Pablo Caballero Payán Ni la incesante lluvia de las horas previas al partido supuso un impedimento para que el beticismo se echara a la calle. Nada podía enturbiar y deslucir el primero de los dos días que más bonita lució Sevilla. Además, la verdadera tormenta no era la que caía a plomo desde el cielo. La auténtica habitaba en los ojos de cada bético en forma de lágrimas de emoción. Había quiénes lloraban sin consuelo, como un chaparrón incontrolable. Otros, en cambio, regaban sus mejillas con un chirimiri lento y acompasado como las medias verónicas que Curro Romero dibujaba en La Maestranza.

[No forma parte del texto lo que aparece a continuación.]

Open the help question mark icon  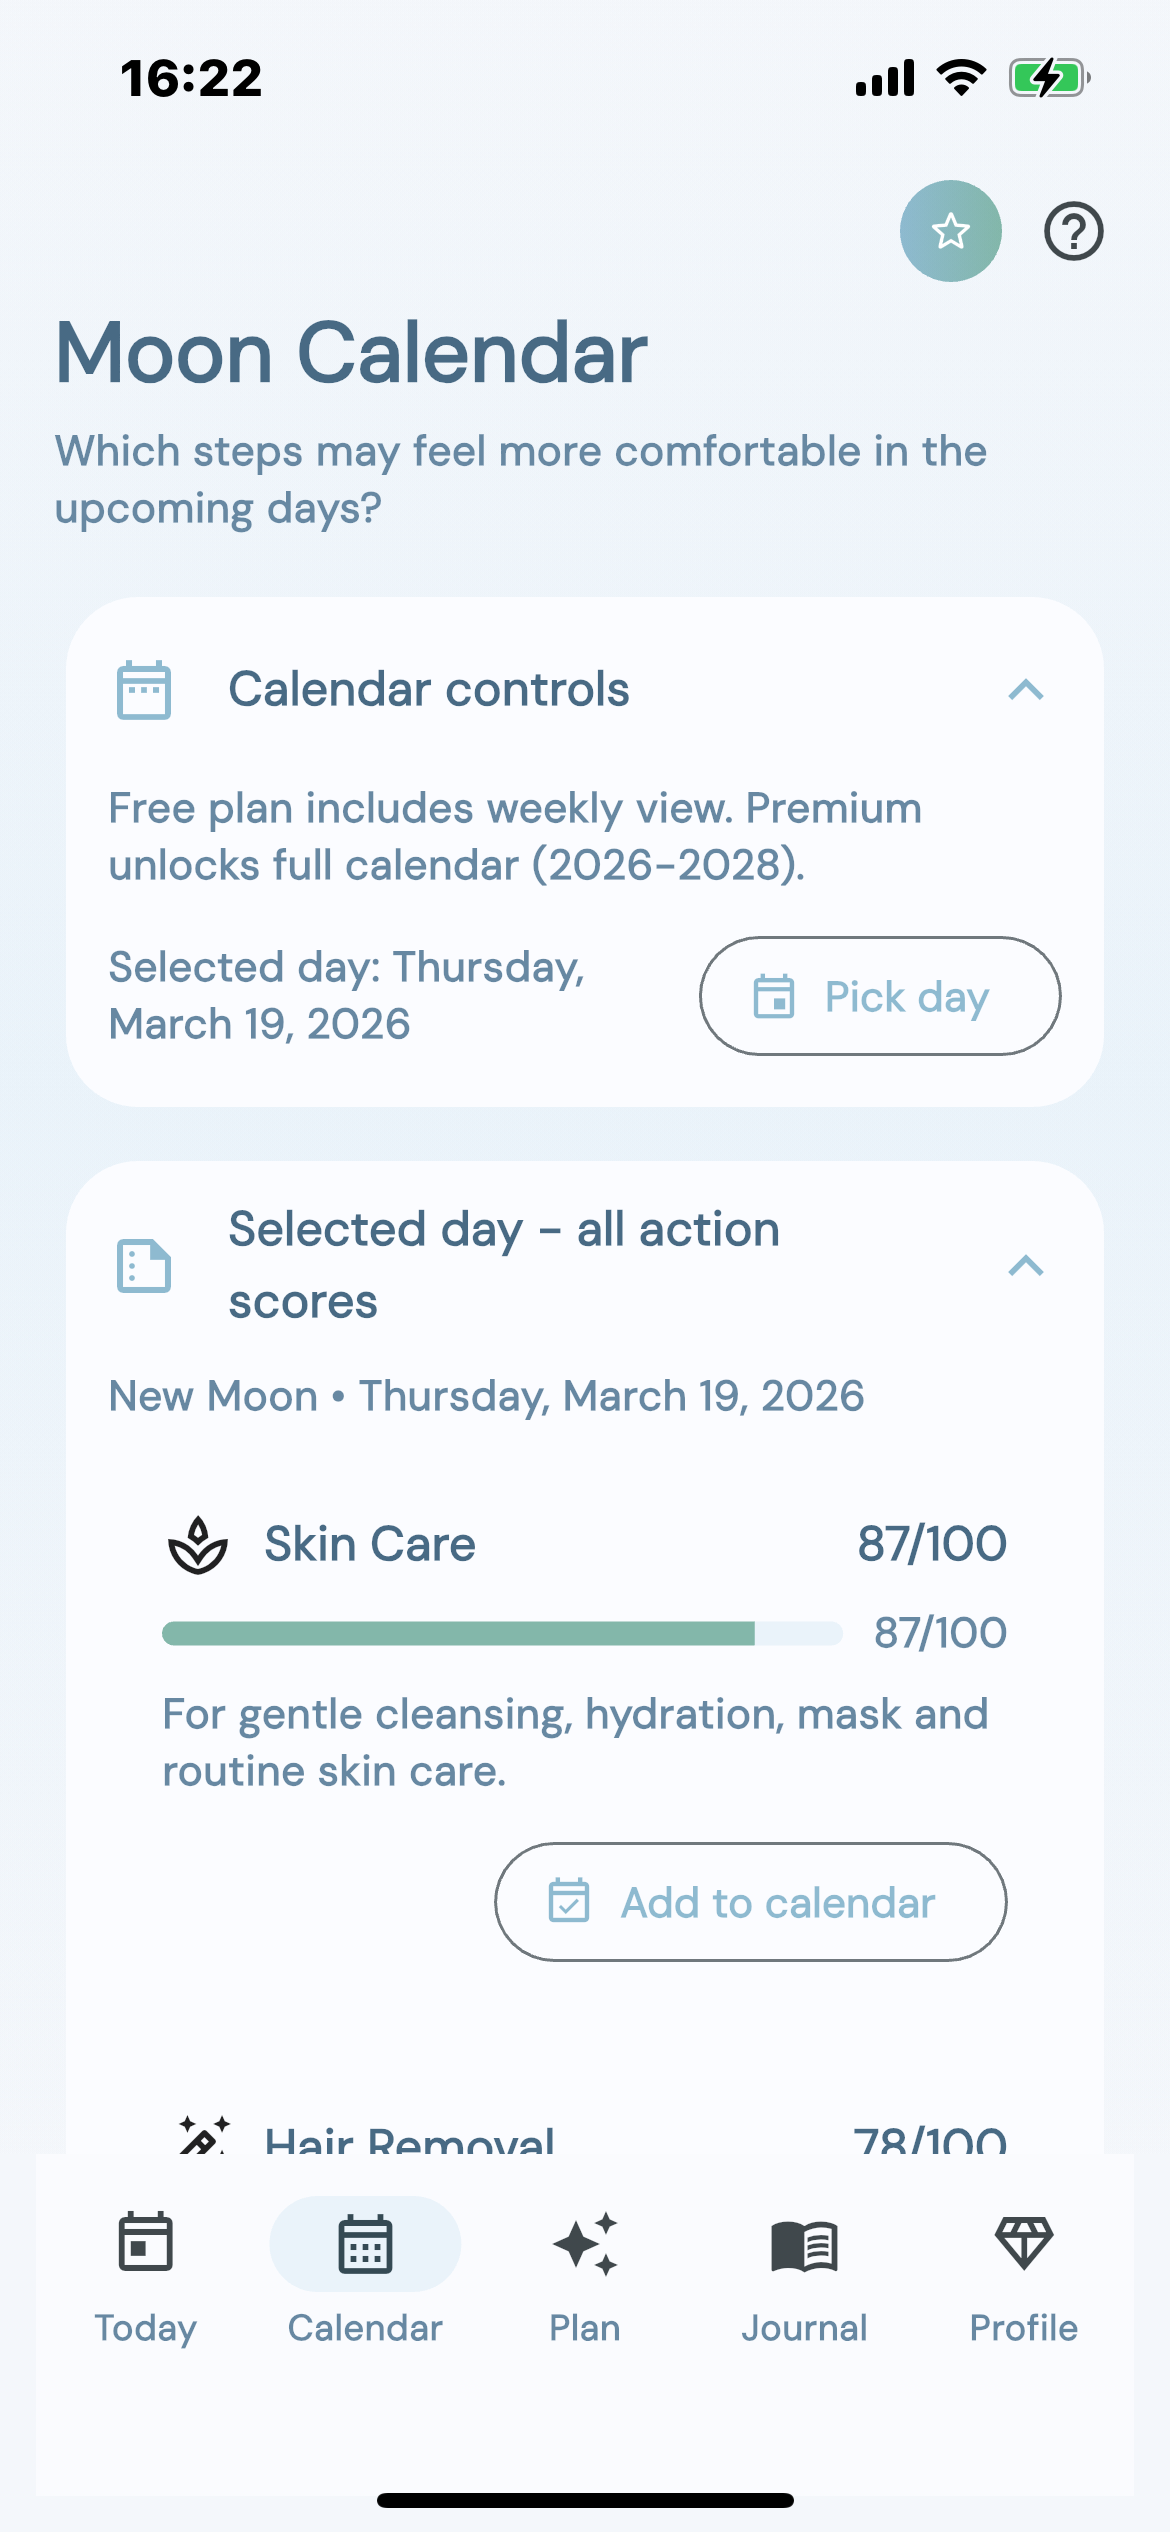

Cesó el agua y el temporal se trasladó a los corazones verdiblancos en forma de nervios, incertidumbre, esperanza e ilusión. Como si fuera una estación de penitencia solemne se dirigió la fiel infantería bética hasta La Cartuja para mirar cara a cara al destino y preguntarle con descaro si le depararía gloria o decepción. Las dos metas, irremediablemente, se alcanzarían por el camino del sufrimiento, ese que nos ha acompañado siempre y del que, en cierto modo, nos hemos hecho dependientes. Con el corazón helado y expectante vimos como Miranda, uno de los nuestros, se encaminaba hacia el punto de penalti. Luego llegó el éxtasis cuando la pelota tocó las redes de la portería y el lateral bético se arrodilló llorando como solo lloran los que de verdad sienten en verdiblanco y volví a abrazarme con mi hermano como en 2005 y también con mis amigos para desterrar todos los sinsabores padecidos. Y tras el partido, de nuevo otra estación de penitencia hacia la Plaza Nueva pero muy distinta a la de la tarde. Regresamos al centro neurálgico de la ciudad como regresan las cofradías de barrio tras pasar por la catedral: alegres, pidiendo marchas, gustándose y haciendo disfrutar a todos. Poco o nada importaba la importante lluvia que había recibido nuestros cuerpos, aunque a más de uno le costó un resfriado de mírame y no me toques. La fiesta, como no podía ser de otra manera, continuó al día siguiente. Bajo un radiante sol esperaban miles y miles de béticos el paso del autobús para ovacionar y compartir la euforia y la alegría que todos sentíamos. Pude ver en los ojos de mis hijas la luz brillante y sincera de la felicidad infinita de ser béticas y entonces sentí que todo había cambiado y que nada volvería a ser igual. Porque desde ese día disfruto (y sufro) de mi pasión verdiblanca por mí y por ellas, que por vez primera vivieron con emoción la bendita condición de ser del Real Betis Balompié. Y como ellas, muchos niños y niñas que desconocían estas sensaciones y que se convirtieron en protagonistas imprescindibles de un espectáculo maravilloso, como también lo fueron aquellos béticos que habían perdido la esperanza de volver a vivir sensaciones como las vividas el 23 y 24 de abril del pasado año, dos días que se quedarán para siempre en nuestra memoria y en la de nuestra ciudad, que lució más bella que nunca teñida de verde, blanco y verde por cada rincón de sus calles.